Provided text —

    Cheers

  4. Kayak Jack
    Kayak Jack says:

    My plane (’63 model 172D) is placarded to use 86 octane fuel ONLY. Obviously, that isn’t happening. But, if seals and lines were changed to materiel that can work in alcohol as cars do, it would be possible.

    BUT, I’ve heard there are vaporization problems that can occur with the alcohol at altitude, causing vapor lock. I’d rather not have to stop and add ice to the outside of the fuel lines or carb at altitude.

    A question that I’ve never seen addressed is, are there any documented cases of problems caused by a minute amount of lead in the fuel? (That is, other than any wild claims by groups purporting to represent the environment, but only representing themselves.)

    • DougH
      DougH says:

      Even 10% alcohol in gasoline will cause more problems than (simply?) changing seals and lines can fix. Have you seen what 10% alcohol can do to an entire carburetor or a fuel tank or fuel pump or any component that comes in contact if those components are not specifically designed and tested to be compatible (usually complete materials upgrades are required)? Now the ethanol lobbying groups are in the process of upping auto fuel to 15% ethanol. They have 20% ethanol in their sights as a goal. All to be used in engines with fuel systems that were *never* designed and tested for compatibility. Even more importantly, what about the fuel mixture changes when adding these varying amounts of alcohol? The engines will run leaner and mixture compensation will likely be required. What about the loss of range due to lower energy content? It’s a slippery and dangerous slope…

  5. MiketheCFI
    MiketheCFI says:

    Unfortunately when it comes to auto gas, the EPA has allowed a number of states to demand & regulate their own gasoline blends. IIRC, there are upwards of a dozen different state required formulas for gasoline- and most of them change according to the season, and there’s no guarantee that they won’t radically change from year to year, making it impossible for the FAA to certify any particular kind of modern auto gas for use in airplanes.

  6. Kayak Jack
    Kayak Jack says:

    Mike, what you say is true. And yet, there are aircraft flying form my field using automotive fuel. Someone’s overcoming the problems.

  7. Joe Schlunk
    Joe Schlunk says:

    Gentlepersons:

    Kayak Jack is correct in insinuating that there is no scientific basis for the elimination of lead in the miniscule amount of 100LL that is burned globally. I have read that more auto fuel is burned in one-half of a day that 100LL in a year.

    However, it is not the environmental nazis that will bring the demise of 100LL; the lack of demand will do it in. How much flight activity is going on at your local airport? When I first purchase an airplane in ’83, I had to sublease a tiedown at a premium from an FBO. Today, at the same airport there are probably 200 airport tiedowns available and you can put your plane in a hangar today.

Recorded information —
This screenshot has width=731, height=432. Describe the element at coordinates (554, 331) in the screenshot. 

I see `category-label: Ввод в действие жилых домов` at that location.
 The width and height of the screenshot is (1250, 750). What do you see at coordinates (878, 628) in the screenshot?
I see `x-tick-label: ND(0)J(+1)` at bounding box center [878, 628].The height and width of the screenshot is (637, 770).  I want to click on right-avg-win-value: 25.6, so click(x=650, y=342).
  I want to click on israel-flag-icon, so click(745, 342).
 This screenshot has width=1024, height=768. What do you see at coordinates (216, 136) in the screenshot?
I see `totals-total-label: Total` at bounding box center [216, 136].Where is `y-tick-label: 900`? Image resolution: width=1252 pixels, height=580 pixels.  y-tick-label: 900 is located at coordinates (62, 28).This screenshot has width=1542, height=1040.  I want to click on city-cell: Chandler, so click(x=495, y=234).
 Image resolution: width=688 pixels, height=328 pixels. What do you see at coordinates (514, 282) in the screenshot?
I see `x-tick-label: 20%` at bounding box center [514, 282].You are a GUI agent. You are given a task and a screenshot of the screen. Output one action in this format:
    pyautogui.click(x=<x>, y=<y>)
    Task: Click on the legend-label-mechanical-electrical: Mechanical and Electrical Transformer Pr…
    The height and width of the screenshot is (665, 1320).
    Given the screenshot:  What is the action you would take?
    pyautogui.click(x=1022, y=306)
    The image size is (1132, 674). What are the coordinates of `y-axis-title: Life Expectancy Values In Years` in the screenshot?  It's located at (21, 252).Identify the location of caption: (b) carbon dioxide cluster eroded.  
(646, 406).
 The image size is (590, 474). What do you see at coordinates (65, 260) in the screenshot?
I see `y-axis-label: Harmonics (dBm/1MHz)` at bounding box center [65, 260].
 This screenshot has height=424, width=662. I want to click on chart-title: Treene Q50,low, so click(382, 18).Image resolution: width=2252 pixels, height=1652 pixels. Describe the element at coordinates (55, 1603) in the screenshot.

Task item — Please answer from the comment thread above: what fuel is Kayak Jack's ’63 model 172D placarded to use?

The answer — 86 octane fuel only.